Popular anger over wasteful government spending is a common theme in advanced and developing countries alike, fueling political standoffs, parliamentary crises, and street demonstrations. Two economists, Assistant Professor Neale Mahoney and Harvard’s Jeffrey B. Liebman, have research that could help: using procurement spending data from the US federal government, they find that agencies with expiring budgets spend their end-of-year funds on low-quality, wasteful projects. They suggest that a simple change could lead to more responsible fiscal decisions.
As in public-sector spending cycles around the world, most US federal agencies must use all of their discretionary budgets before the end of the fiscal year or return the unused portion to the Treasury. If Congress interprets the return of funds as a sign that the established budget is too large, lawmakers could cut the agency’s budget in the following fiscal year. Consequently, agencies have an incentive to spend any money left in their budgets, regardless of whether such spending is justified or not.
Mahoney and Liebman find that this use-it-or-lose-it approach results in higher spending in the last week of the fiscal year, 4.9 times higher than the weekly average for the rest of the year. Using newly available data that tracks the quality of $130 billion in federal information technology (IT) projects, they also find that quality scores for year-end projects are 2.2–5.6 times more likely to fall below the median value of IT projects committed to throughout the rest of the fiscal year.
Their solution: allow agencies to roll over unused funds into the next fiscal year and don’t let Congress use the funds as a gauge by which they reduce future budgets
The researchers point to a positive example of the rollover effect at the Department of Justice (DOJ), which in 1992 obtained special authority to roll over unused funds from its IT budget, up to 4% of annual revenue, into the following year. The researchers discover that year-end spending on IT projects at the DOJ is considerably lower than non-IT spending at the department, and it’s lower than year-end IT spending at other agencies. Additionally, they find that the department’s year-end IT spending did not drop in quality.

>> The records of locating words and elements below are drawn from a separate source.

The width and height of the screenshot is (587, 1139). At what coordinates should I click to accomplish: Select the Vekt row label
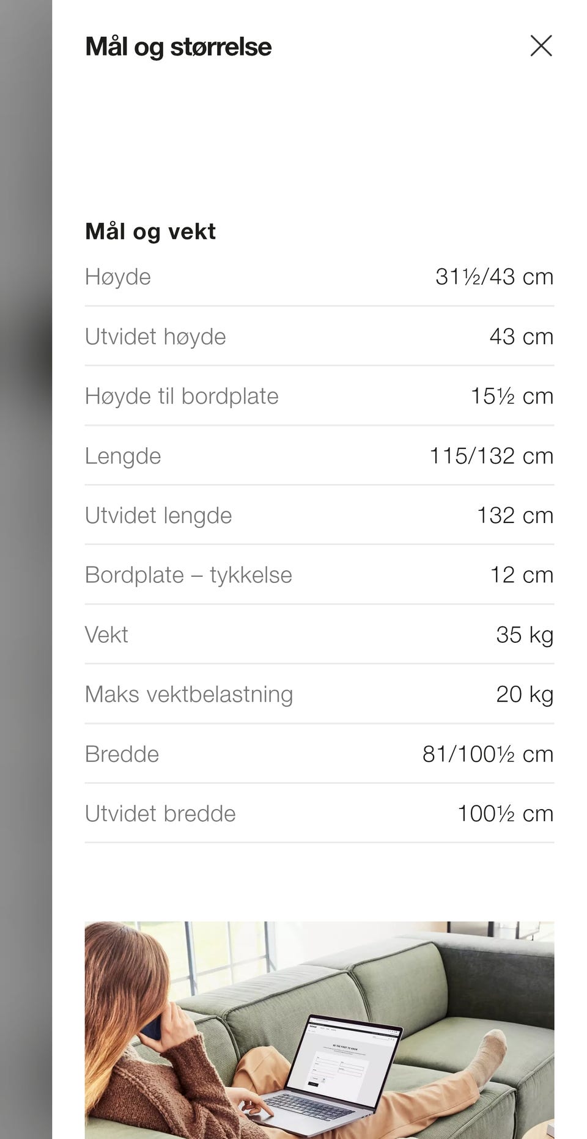pos(106,635)
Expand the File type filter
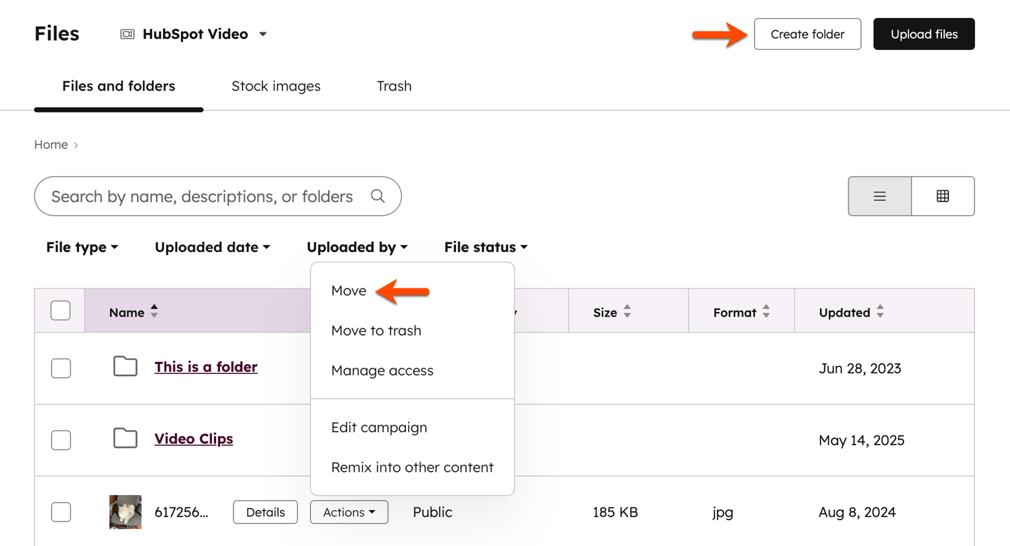 point(82,247)
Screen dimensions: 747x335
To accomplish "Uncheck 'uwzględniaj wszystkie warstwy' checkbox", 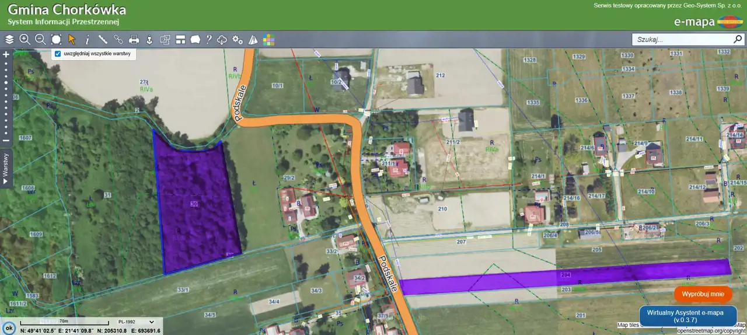I will (x=58, y=54).
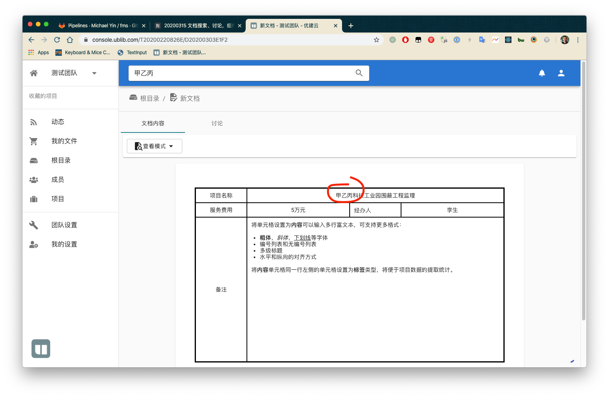Bookmark this page with star icon
The width and height of the screenshot is (609, 397).
click(376, 40)
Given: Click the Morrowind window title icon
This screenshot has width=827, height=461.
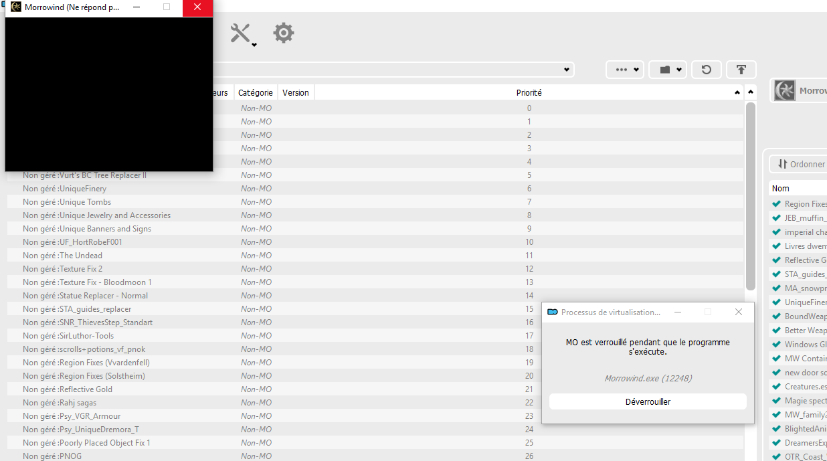Looking at the screenshot, I should [16, 7].
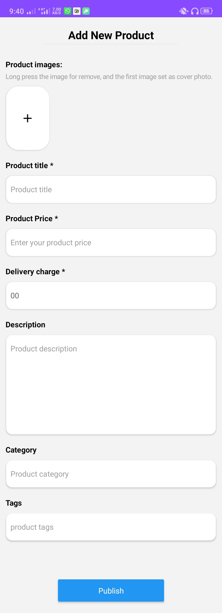Image resolution: width=222 pixels, height=613 pixels.
Task: Tap the Add New Product heading
Action: [x=111, y=35]
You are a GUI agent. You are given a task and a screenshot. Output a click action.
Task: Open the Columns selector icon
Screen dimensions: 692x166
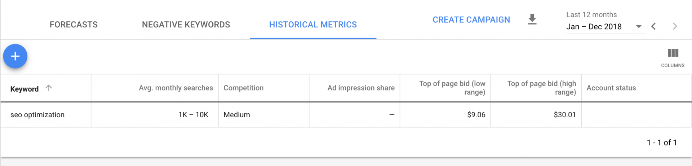[x=673, y=58]

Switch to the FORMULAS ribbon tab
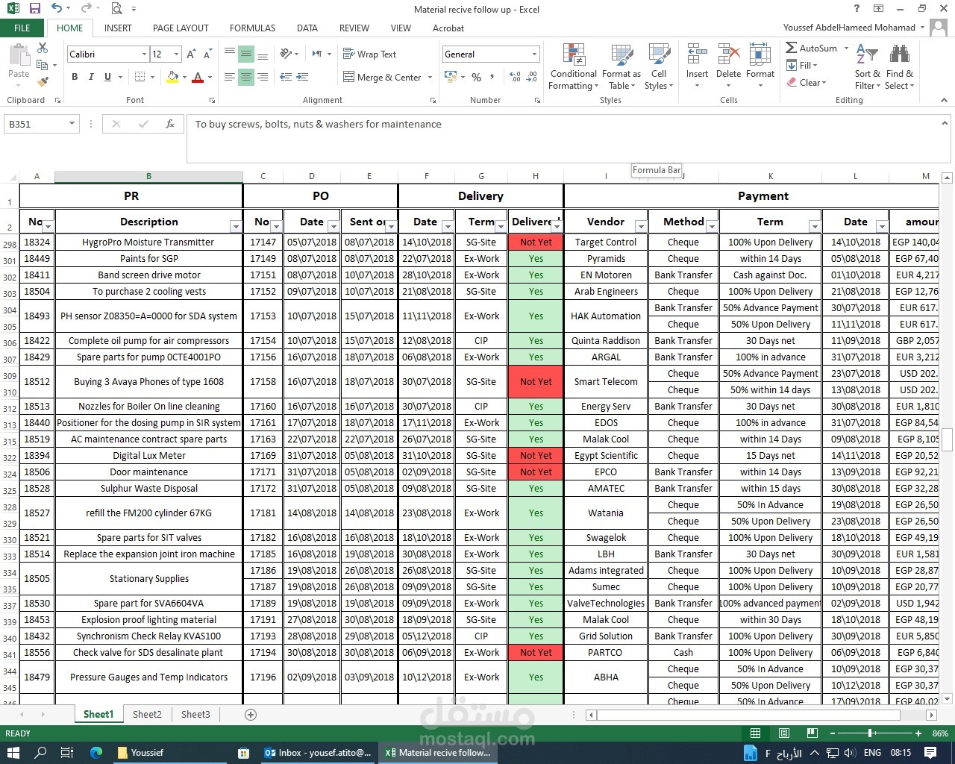point(252,28)
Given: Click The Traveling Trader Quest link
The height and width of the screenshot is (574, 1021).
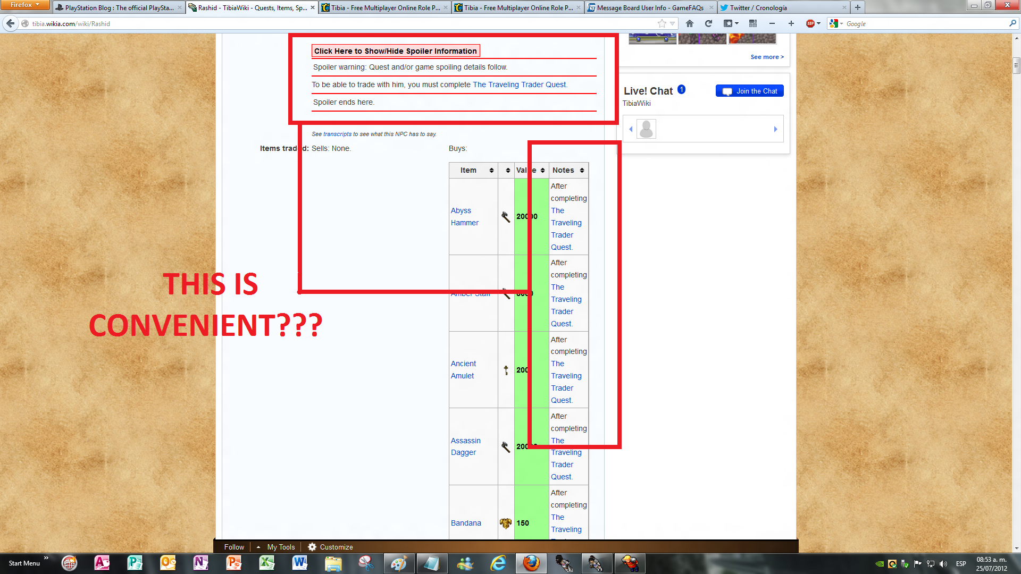Looking at the screenshot, I should coord(519,84).
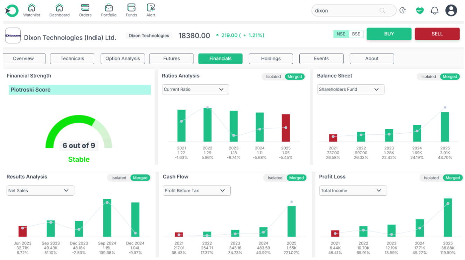Click the green heart health icon
465x260 pixels.
419,10
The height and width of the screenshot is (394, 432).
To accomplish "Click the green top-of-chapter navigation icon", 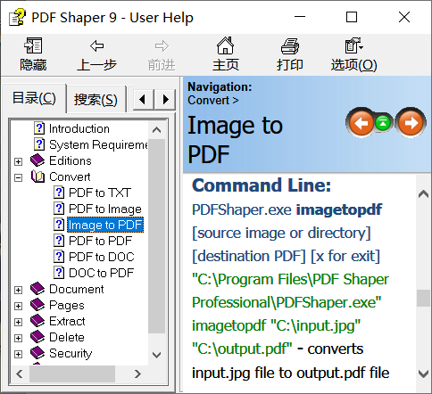I will 383,122.
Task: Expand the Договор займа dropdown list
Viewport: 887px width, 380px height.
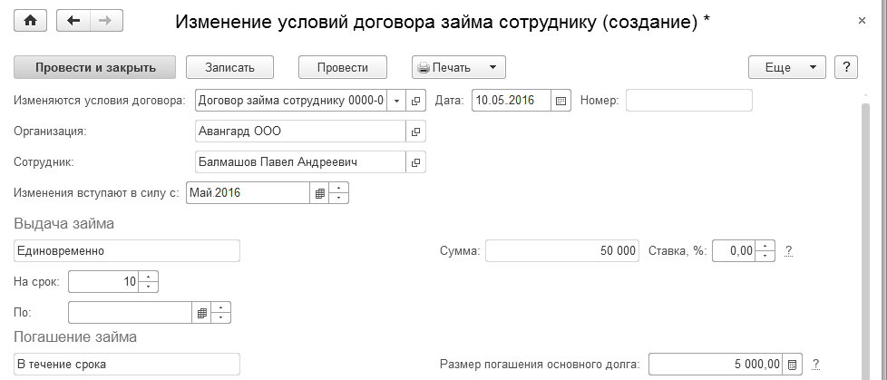Action: pyautogui.click(x=396, y=101)
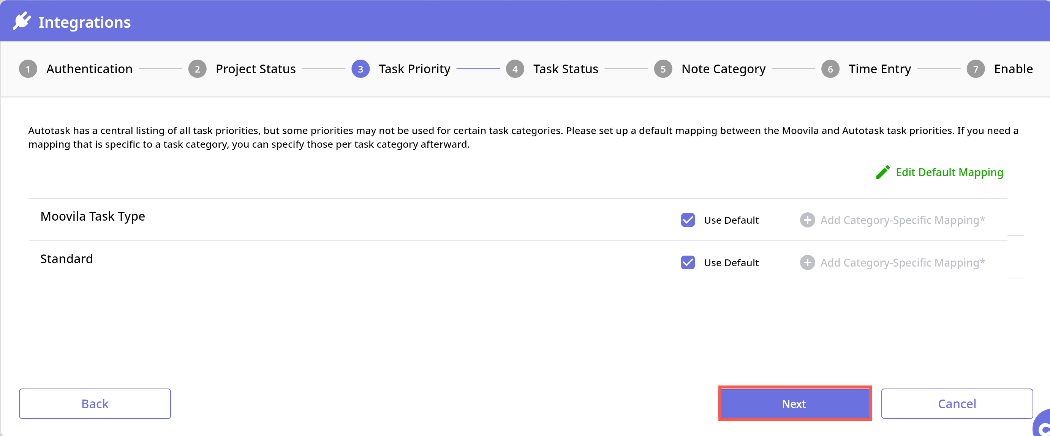Click step 5 circle for Note Category
The height and width of the screenshot is (436, 1050).
[x=663, y=69]
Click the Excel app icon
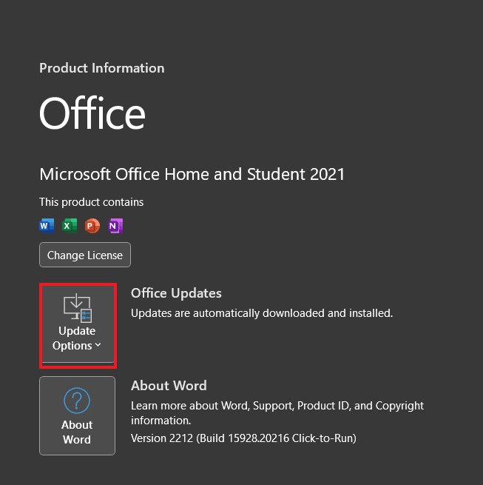This screenshot has height=485, width=483. (x=70, y=225)
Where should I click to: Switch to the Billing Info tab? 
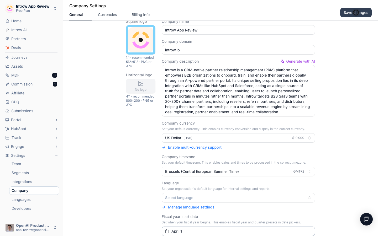pyautogui.click(x=141, y=15)
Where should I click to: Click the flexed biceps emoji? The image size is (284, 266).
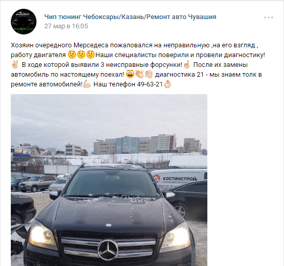tap(87, 84)
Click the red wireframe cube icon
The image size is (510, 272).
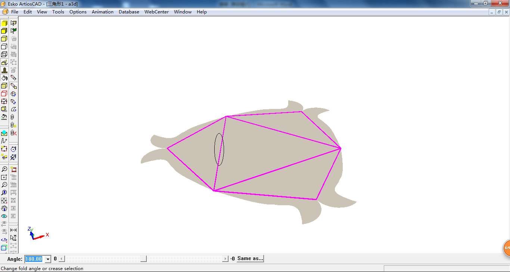coord(4,94)
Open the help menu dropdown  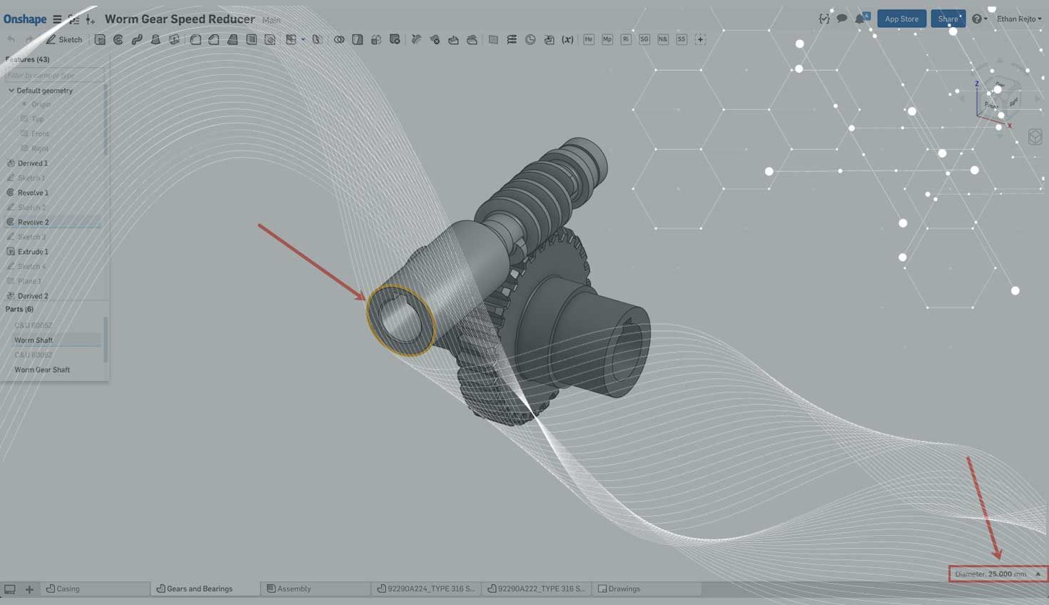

Mahoney and Liebman offer some suggestions for making a rollover policy successful. For one, if Congress allows agencies to roll over funds, perhaps it should not raid those funds during that time for other purposes. Second, Congress also should commit to preserving in future budgets the amount of money rolled over. Without these commitments, agencies are likely to reject the rollover option.
Finally, the researchers discuss some reasons for caution: a rollover policy gives Congress less control over agency spending and may allow agency personnel to procrastinate and delay spending, more so than they could if their budgets expired at the end of each year—but the researchers argue that those risks are worth the ultimate reward.
Jeffrey B. Liebman and Neale Mahoney, “Do Expiring Budgets Lead to Wasteful Year-End Spending? Evidence from Federal Procurement,” Social Science Research Network, September 2013.